** BEGIN The data **

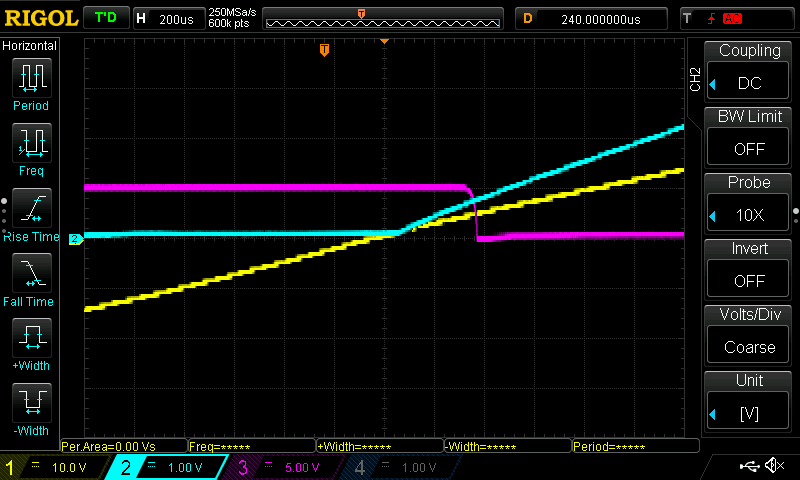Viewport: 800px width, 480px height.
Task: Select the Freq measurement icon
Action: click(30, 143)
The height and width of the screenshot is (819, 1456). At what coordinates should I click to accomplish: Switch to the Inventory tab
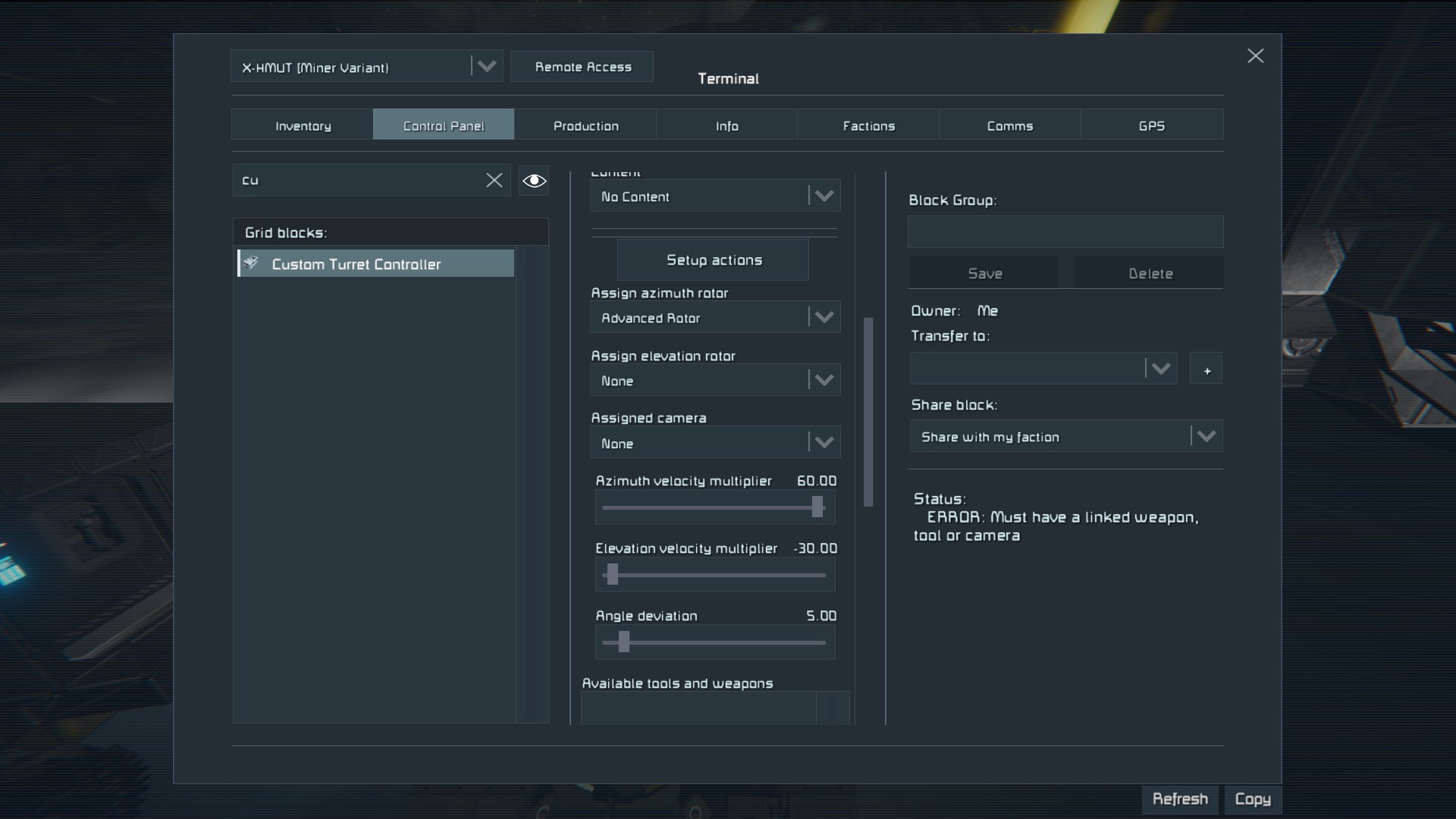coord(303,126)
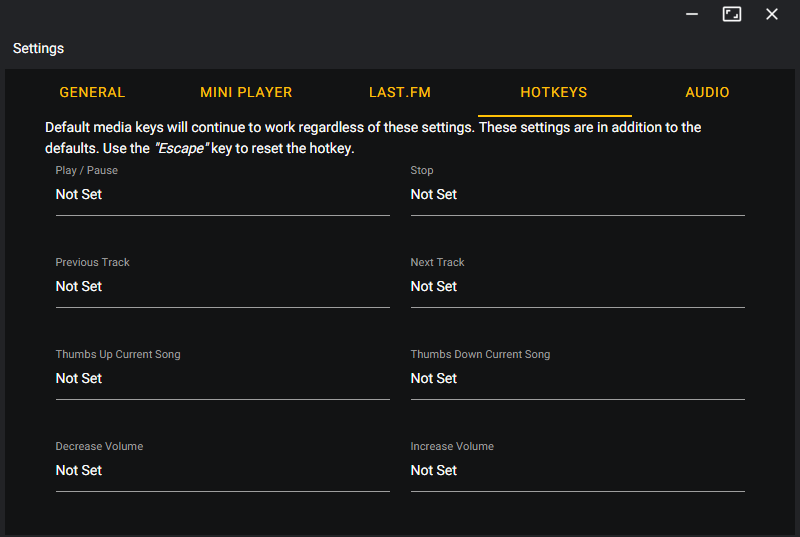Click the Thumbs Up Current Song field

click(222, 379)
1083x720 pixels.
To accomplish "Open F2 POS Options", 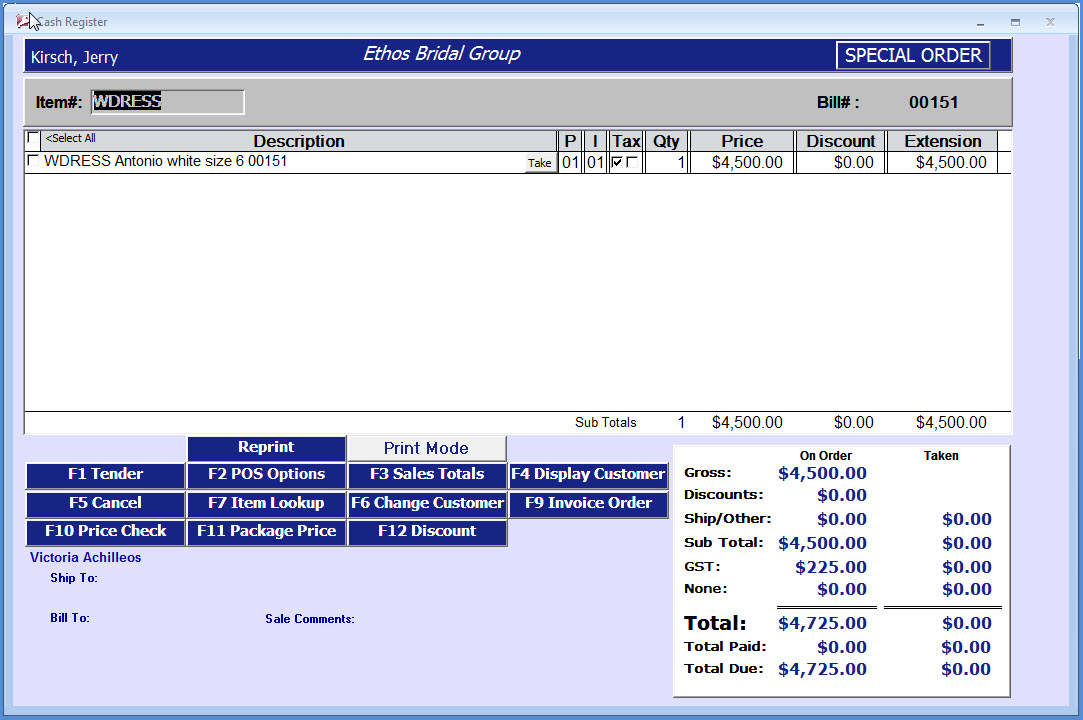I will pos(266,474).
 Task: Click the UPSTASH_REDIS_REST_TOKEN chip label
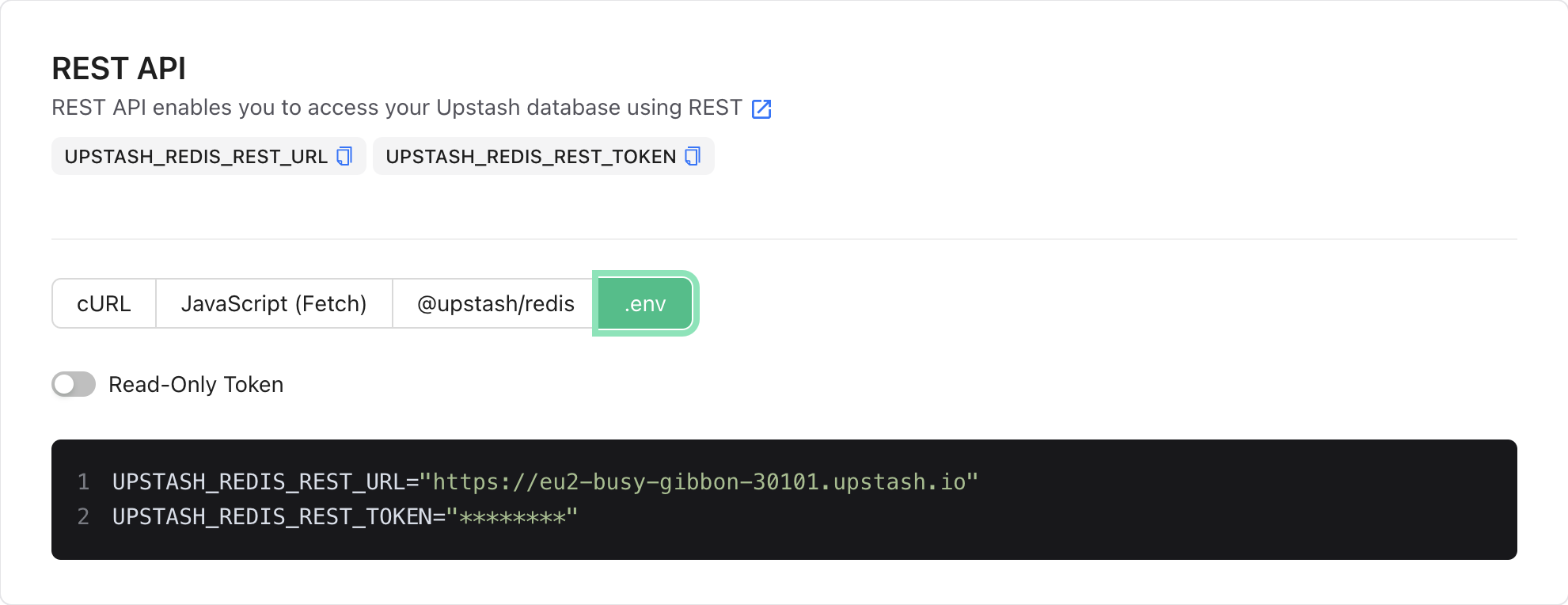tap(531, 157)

** END The data **
** BEGIN The data **

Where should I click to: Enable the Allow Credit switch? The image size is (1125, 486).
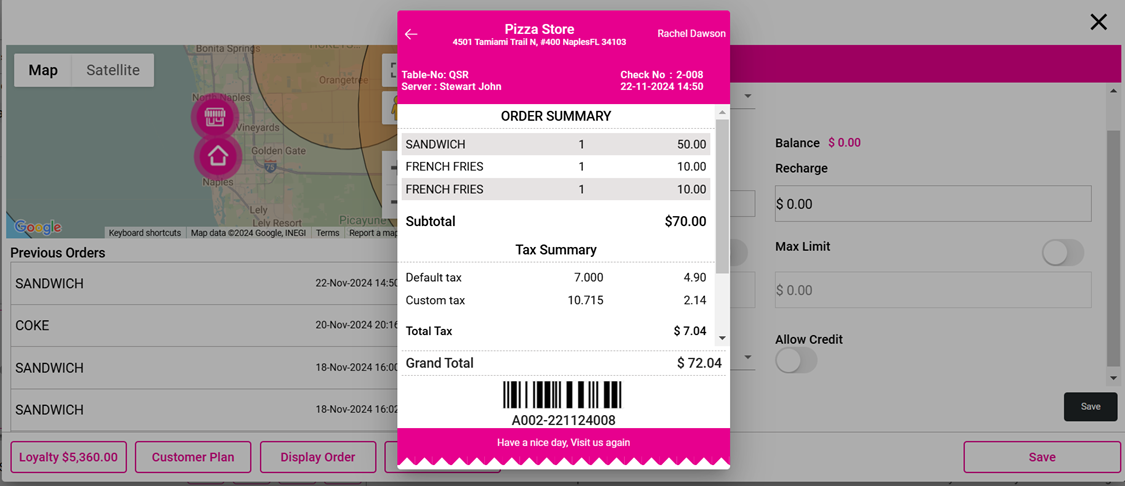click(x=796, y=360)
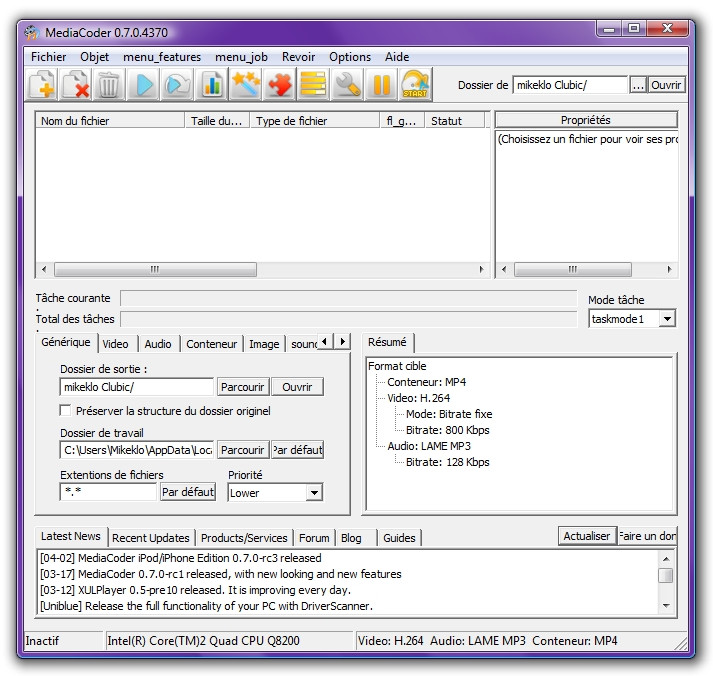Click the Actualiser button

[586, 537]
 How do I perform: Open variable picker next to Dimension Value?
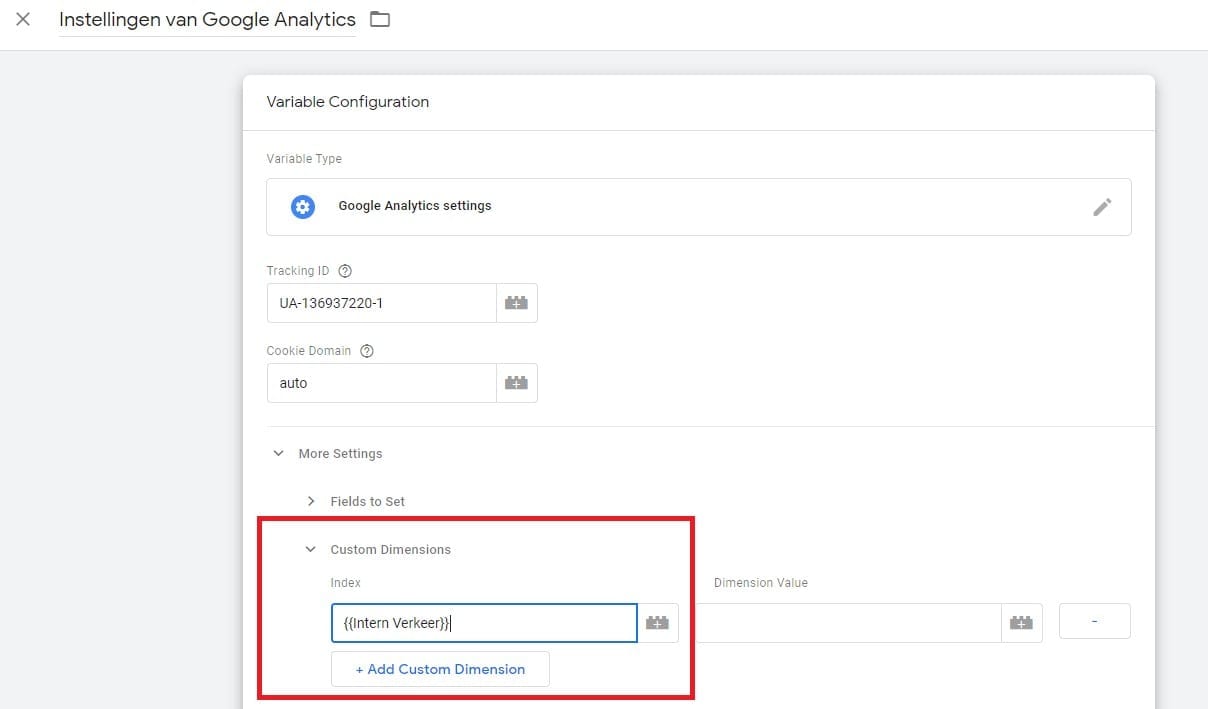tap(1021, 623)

** END The data **
** BEGIN The data **

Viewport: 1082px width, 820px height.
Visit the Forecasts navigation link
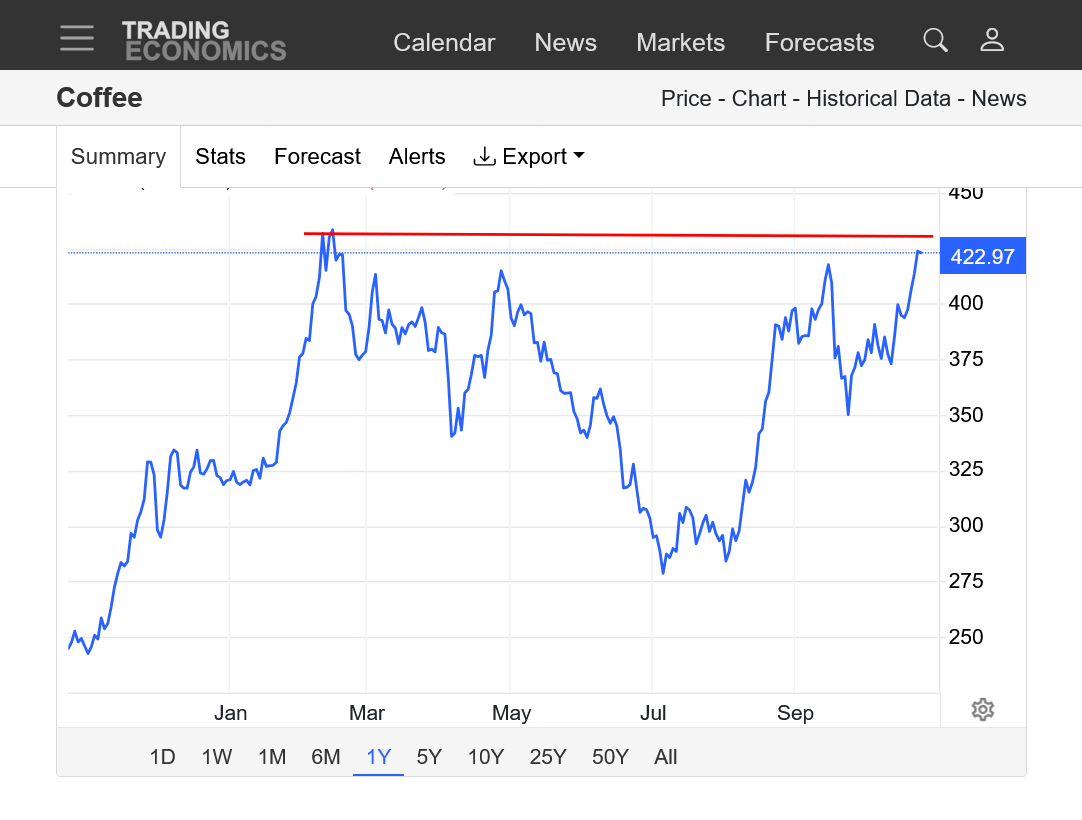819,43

** END The data **

▶ Exercise instructions:
Arrange the lines beginning at the one that contains "Task: Click the" and stopping after the one that contains "tap(531, 157)" as a JSON list of strings, one string per line, with blank lines and pictures left out.

▶ Task result:
[
  " Task: Click the UPSTASH_REDIS_REST_TOKEN chip label",
  "tap(531, 157)"
]